DOCUMENT PASSAGE -
============
The story begins with Wall Street banker Peter (Jesse Wakeman) returning to his rundown, suburban Rhode Island neighborhood for the first time in 20 years. The occasion is the recent death of his grandmother, with whom he was not exactly close. Upon arriving, he discovers to his horror that he left his wallet — which contained all his cash, credit cards and identification — on the bus. So when Peter spots Donald (writer/director Avedisian), his best friend from high school, walking into the next-door childhood home in which he still lives, he has little recourse but to ask for a loan.
RELEASE DATE Mar 03, 2017
The painfully geeky Donald, sporting a shaggy haircut and ugly aviator glasses, delightedly greets his old buddy and agrees to drive him wherever he needs to go. The resulting day they spend together features a slew of incredibly awkward moments. Donald brings Peter up to his bedroom, still decorated with the garishly immature artifacts of a teenager, including a signed photograph of his favorite porn star. “Do you still masturbate?” Donald excitedly asks his guest.
============
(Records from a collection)
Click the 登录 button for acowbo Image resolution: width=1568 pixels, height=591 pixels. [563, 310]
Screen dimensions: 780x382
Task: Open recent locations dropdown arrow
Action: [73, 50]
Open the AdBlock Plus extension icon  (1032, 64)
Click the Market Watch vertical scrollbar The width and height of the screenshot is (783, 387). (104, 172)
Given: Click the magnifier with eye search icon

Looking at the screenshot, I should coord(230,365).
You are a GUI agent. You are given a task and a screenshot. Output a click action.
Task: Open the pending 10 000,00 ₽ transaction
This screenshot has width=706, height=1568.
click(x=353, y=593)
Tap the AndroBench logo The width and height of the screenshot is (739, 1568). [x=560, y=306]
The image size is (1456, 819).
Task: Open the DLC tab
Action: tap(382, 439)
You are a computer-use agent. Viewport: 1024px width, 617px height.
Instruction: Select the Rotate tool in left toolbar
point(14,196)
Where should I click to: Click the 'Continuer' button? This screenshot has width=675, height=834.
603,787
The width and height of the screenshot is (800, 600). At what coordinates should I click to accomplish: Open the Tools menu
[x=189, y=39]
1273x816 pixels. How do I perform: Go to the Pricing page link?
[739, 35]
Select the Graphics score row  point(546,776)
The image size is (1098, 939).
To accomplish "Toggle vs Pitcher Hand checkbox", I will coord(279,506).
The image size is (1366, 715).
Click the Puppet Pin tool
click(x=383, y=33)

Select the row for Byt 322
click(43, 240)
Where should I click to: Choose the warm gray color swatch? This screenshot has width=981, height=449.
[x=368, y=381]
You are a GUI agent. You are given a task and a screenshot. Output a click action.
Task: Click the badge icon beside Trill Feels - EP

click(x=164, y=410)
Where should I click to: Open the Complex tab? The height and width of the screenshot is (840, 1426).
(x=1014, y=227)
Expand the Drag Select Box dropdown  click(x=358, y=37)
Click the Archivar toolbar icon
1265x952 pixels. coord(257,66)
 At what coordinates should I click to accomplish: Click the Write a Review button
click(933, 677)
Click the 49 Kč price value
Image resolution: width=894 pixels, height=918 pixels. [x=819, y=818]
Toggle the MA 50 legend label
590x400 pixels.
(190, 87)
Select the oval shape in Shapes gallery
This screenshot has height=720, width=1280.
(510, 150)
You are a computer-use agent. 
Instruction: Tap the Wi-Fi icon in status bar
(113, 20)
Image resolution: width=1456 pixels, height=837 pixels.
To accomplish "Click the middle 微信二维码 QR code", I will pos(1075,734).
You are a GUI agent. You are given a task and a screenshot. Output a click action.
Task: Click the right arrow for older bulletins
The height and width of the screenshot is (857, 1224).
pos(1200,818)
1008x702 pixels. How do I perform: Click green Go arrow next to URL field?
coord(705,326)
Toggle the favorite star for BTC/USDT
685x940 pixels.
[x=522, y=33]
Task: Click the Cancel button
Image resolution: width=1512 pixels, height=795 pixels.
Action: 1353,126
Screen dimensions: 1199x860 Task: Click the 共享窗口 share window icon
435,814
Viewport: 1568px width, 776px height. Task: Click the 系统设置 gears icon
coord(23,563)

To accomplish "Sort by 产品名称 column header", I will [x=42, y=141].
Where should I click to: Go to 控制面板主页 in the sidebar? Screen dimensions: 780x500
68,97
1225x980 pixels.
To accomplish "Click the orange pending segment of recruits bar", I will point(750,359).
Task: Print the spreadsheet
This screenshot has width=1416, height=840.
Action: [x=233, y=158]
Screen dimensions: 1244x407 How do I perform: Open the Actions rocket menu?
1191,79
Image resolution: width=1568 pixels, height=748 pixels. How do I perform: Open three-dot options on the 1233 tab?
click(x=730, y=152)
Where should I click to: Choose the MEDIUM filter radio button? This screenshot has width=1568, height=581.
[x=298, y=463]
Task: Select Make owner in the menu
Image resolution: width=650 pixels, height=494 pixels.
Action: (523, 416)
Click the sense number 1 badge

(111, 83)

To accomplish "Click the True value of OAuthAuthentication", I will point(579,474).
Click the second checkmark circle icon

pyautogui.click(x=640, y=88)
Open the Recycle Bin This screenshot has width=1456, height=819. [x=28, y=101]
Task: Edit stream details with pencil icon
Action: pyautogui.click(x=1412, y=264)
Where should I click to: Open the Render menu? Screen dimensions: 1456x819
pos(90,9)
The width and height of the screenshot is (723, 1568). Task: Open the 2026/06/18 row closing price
============
REQUIRED WORK -
In the film review excerpt, what does Peter discover he left on the bus?

FINISHED ANSWER -
His wallet, which contained all his cash, credit cards and identification.